--- Data provided ---
────────────────────────────────────────
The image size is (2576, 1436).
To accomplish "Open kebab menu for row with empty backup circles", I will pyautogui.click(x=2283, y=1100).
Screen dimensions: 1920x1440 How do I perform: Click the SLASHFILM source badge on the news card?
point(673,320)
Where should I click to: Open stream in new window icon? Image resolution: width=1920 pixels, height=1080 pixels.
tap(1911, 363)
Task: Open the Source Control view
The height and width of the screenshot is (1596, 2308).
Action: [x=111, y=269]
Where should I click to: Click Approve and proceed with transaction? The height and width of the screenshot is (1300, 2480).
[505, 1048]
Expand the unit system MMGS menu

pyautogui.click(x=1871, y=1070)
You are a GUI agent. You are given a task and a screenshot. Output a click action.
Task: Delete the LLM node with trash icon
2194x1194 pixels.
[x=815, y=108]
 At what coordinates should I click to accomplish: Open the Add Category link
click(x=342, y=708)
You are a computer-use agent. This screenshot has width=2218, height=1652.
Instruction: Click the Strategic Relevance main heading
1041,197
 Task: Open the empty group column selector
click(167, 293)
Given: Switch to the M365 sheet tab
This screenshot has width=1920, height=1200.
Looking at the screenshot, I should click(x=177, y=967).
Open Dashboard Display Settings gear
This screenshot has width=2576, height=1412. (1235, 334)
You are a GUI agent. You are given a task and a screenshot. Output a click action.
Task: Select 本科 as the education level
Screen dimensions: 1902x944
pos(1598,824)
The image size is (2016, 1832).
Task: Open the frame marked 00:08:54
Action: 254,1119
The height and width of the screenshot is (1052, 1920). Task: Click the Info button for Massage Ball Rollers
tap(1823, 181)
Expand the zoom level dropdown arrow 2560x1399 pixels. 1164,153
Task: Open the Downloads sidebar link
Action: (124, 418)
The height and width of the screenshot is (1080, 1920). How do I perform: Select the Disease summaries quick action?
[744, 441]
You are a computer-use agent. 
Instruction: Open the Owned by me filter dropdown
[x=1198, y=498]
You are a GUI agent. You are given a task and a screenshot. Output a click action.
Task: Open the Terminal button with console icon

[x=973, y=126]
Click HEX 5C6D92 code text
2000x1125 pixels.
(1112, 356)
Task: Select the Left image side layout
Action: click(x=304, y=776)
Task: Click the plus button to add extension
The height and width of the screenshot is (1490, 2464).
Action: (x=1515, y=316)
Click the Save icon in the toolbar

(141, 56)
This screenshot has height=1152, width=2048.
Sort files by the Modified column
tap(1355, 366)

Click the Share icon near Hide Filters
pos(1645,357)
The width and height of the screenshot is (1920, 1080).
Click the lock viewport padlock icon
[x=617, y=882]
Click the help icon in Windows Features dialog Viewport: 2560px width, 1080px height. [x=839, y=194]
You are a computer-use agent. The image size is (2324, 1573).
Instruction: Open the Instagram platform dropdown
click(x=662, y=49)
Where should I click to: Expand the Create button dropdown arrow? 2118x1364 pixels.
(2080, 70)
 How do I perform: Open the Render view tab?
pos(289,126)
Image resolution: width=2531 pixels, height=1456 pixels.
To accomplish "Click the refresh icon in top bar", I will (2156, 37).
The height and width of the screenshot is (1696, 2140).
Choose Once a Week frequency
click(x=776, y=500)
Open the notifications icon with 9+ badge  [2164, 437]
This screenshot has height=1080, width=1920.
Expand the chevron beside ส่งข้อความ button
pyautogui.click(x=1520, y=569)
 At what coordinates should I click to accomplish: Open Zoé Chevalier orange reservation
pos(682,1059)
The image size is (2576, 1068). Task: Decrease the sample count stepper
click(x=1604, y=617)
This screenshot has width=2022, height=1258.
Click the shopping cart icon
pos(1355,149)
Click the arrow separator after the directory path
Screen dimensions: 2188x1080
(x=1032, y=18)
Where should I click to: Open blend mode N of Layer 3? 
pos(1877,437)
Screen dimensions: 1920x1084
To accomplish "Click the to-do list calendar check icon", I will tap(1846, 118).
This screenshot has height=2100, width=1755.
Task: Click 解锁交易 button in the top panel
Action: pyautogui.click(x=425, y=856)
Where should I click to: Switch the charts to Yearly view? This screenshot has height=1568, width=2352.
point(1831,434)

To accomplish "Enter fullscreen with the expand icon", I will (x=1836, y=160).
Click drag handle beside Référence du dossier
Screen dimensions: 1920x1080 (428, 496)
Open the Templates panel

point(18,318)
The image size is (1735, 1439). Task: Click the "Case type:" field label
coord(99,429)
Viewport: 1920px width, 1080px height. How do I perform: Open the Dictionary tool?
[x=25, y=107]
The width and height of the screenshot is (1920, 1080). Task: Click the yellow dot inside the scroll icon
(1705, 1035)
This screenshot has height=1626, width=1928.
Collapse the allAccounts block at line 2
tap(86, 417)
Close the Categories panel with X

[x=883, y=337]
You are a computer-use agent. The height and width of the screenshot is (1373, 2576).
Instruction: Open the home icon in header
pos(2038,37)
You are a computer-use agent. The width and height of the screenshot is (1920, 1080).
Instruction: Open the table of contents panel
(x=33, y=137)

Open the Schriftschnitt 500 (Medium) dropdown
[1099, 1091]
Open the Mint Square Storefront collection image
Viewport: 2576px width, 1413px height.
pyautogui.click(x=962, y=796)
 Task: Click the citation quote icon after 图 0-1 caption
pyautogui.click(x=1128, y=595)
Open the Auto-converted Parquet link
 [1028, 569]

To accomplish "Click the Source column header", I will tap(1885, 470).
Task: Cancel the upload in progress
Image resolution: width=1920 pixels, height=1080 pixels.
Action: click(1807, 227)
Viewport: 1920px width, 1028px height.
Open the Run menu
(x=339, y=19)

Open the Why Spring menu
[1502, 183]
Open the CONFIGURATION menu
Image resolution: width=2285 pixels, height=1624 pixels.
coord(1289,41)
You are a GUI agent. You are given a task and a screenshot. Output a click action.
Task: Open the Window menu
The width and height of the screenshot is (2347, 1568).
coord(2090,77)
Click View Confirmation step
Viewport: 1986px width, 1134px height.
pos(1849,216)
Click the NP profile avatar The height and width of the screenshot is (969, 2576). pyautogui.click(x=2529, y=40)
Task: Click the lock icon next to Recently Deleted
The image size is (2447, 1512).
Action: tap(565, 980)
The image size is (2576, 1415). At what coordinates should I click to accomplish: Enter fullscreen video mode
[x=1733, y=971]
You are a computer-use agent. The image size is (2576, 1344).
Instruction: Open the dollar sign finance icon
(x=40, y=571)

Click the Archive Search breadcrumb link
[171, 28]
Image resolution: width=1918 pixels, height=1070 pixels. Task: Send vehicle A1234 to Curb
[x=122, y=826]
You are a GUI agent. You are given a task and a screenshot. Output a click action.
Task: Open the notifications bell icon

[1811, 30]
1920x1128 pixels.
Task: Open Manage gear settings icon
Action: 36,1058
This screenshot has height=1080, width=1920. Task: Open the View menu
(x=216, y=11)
────────────────────────────────────────
--- Task requirements ---
Restate word for word the entries above, starting at the line with "Collapse the allAccounts block at line 2" and ending at the line with "Open the CONFIGURATION menu", inclusive, and no others.

--- Answer area ---
Collapse the allAccounts block at line 2
tap(86, 417)
Close the Categories panel with X

[x=883, y=337]
You are a computer-use agent. The height and width of the screenshot is (1373, 2576).
Instruction: Open the home icon in header
pos(2038,37)
You are a computer-use agent. The width and height of the screenshot is (1920, 1080).
Instruction: Open the table of contents panel
(x=33, y=137)

Open the Schriftschnitt 500 (Medium) dropdown
[1099, 1091]
Open the Mint Square Storefront collection image
Viewport: 2576px width, 1413px height.
pyautogui.click(x=962, y=796)
 Task: Click the citation quote icon after 图 0-1 caption
pyautogui.click(x=1128, y=595)
Open the Auto-converted Parquet link
 [1028, 569]

To accomplish "Click the Source column header", I will tap(1885, 470).
Task: Cancel the upload in progress
Image resolution: width=1920 pixels, height=1080 pixels.
Action: click(1807, 227)
Viewport: 1920px width, 1028px height.
Open the Run menu
(x=339, y=19)

Open the Why Spring menu
[1502, 183]
Open the CONFIGURATION menu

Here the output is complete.